Bizler hep içimizde var olan bir ateşin bizi yönlendermesiyle yaşayan bütün acıların temel sebebi irade insanı kasup kavuran dünya nimetlerinden mutluluk elde edememesinin tek sebebidir.İnsan yaşadığı maskeli balodan habersiz yaşamaktadır, çünkü insanlar hep göründüğünden çok farklı yaşamakta kendisi olmaktan bir o kadar uzak hep egosunu tatmin etmekten öteye bir yol alamamışlar.Burdan yola çıkarsak maslowu anmış olucaz çünkü ;ihtiyaç hiyarerşisi temel yaşamımızın tüm maddelerini içermektedir.bunlardan birincisi fiziksel ihtiyaçlar2.güvenlik ihtiyacı3.ait olma(sevme sevilme)4.saygınlık5.kendini gerçekleştirme insanın hayatını bunları gerçekleştirmek için yaşadığını elbette doğrular nitelikteyim.hayat her zaman bir hiyarerşi şeklinde ilerlemektedir.

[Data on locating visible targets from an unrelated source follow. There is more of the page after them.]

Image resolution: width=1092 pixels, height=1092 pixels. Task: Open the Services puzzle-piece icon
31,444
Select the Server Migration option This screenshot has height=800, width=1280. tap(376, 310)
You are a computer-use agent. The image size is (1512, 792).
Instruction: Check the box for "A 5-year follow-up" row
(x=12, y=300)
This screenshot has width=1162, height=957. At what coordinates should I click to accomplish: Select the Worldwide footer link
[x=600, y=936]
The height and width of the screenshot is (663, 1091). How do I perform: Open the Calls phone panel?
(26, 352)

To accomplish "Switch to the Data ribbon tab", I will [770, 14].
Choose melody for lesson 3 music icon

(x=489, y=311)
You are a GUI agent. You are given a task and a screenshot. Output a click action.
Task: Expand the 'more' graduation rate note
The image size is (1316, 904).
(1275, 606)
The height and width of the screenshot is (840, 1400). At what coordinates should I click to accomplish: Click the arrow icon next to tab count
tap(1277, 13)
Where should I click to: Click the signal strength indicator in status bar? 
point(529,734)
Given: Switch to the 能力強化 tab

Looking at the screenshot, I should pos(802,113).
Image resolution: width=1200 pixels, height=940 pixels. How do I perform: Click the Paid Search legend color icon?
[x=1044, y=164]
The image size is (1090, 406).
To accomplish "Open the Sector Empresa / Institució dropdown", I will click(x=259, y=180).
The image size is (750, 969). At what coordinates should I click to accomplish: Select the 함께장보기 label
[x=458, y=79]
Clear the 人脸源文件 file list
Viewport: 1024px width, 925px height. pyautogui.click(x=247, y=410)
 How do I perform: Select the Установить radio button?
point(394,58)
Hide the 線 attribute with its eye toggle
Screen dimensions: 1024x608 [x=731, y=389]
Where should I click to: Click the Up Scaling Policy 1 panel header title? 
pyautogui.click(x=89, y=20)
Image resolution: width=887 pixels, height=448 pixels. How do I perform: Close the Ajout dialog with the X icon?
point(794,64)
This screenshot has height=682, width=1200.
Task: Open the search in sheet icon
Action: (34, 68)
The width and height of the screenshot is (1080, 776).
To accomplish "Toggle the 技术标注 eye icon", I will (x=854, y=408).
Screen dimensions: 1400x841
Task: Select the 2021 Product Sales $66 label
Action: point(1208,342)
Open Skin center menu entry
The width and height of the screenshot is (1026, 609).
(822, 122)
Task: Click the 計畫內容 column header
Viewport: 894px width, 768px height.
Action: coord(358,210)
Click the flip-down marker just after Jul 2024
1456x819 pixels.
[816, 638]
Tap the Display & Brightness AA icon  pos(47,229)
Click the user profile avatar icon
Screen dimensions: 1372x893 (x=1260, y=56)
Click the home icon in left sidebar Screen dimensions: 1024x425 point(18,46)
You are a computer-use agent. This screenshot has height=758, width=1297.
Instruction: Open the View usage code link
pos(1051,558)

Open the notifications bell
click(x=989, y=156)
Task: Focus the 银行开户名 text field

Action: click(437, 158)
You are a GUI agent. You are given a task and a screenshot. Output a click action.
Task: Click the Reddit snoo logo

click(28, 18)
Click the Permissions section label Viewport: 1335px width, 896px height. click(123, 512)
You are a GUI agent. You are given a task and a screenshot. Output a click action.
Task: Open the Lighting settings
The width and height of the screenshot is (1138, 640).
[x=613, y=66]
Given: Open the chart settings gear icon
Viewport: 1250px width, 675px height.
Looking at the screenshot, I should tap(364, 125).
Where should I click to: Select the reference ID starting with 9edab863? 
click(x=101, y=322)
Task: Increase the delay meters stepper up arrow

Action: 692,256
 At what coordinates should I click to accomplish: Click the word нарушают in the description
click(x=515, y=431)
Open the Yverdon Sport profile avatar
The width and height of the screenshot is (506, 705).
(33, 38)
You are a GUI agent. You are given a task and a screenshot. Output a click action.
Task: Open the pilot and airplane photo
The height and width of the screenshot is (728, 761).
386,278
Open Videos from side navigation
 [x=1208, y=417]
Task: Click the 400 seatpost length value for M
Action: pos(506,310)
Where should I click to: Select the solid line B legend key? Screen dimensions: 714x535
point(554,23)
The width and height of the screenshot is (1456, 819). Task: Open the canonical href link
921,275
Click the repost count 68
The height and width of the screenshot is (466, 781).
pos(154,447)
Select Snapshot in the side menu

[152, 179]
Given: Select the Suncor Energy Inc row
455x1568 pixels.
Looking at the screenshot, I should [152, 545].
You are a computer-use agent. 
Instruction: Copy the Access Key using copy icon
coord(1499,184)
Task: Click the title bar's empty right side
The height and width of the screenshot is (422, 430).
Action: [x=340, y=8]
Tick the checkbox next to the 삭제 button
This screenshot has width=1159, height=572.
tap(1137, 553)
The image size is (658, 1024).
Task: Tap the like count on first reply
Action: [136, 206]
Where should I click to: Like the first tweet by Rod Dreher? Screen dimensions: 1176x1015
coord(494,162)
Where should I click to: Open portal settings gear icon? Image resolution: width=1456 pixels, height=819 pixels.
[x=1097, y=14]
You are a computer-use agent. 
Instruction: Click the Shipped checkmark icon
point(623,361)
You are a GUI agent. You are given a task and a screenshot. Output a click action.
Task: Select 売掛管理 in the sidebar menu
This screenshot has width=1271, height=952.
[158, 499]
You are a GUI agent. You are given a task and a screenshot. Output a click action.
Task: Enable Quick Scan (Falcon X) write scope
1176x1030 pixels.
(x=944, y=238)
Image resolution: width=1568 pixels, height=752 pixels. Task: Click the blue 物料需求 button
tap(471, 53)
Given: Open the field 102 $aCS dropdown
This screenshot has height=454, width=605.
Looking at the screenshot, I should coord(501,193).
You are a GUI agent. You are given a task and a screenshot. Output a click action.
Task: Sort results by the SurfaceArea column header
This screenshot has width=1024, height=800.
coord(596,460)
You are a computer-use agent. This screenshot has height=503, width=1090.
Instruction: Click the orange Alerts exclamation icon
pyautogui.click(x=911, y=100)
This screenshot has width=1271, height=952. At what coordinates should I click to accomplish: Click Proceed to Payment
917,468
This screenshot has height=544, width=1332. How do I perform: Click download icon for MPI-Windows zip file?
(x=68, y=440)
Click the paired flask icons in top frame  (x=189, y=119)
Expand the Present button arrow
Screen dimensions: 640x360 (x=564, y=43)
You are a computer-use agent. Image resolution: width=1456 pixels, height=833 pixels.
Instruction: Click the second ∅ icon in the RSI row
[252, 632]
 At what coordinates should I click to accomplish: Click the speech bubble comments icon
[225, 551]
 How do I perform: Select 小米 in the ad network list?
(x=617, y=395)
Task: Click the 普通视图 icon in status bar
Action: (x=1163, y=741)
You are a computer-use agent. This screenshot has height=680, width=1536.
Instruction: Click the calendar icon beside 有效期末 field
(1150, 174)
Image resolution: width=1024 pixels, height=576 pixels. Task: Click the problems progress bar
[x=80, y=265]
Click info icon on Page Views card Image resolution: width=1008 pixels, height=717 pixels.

Mutluluk göreceli bir şeydir tartışılabilir ama doyumsuz bir varlık olduğumuz kesin hayatta hep elde edemediğimiz şeylere aşık oluruz çünkü o bir eksikliktir insan kendinde eksik olanı sever bu doğasında vardır ama bunların farkında olan irade gücüne sahip çıkabilen insan mutluluk yolunda bir adın atmış olur.Seküler yaşamda insan hep mutluluğu başkasında aramıştır ama zeki bir insan kendisiylede gayet mutlu ve eğlenceli bir zaman geçirebilir.Dünya yaşamında önemli olan bir şeyi her zaman gözden kaçırmışızdır.bize asıl zarar veren yine çevremizdekiler ama bunun hiçbir zaman farkına varamadık bize mutluluğun hep başkasından geleceğine inandık veya inandırıldık,bunlar tamamen safsatadır.kendini dünya düzenin esrarlı gölgesinden korumak yine bizim elimizde kendi kendine yetebilen insan kendini gerçekleştirmiş birey olarak nitelendirirsek doğru söylemiş oluruz.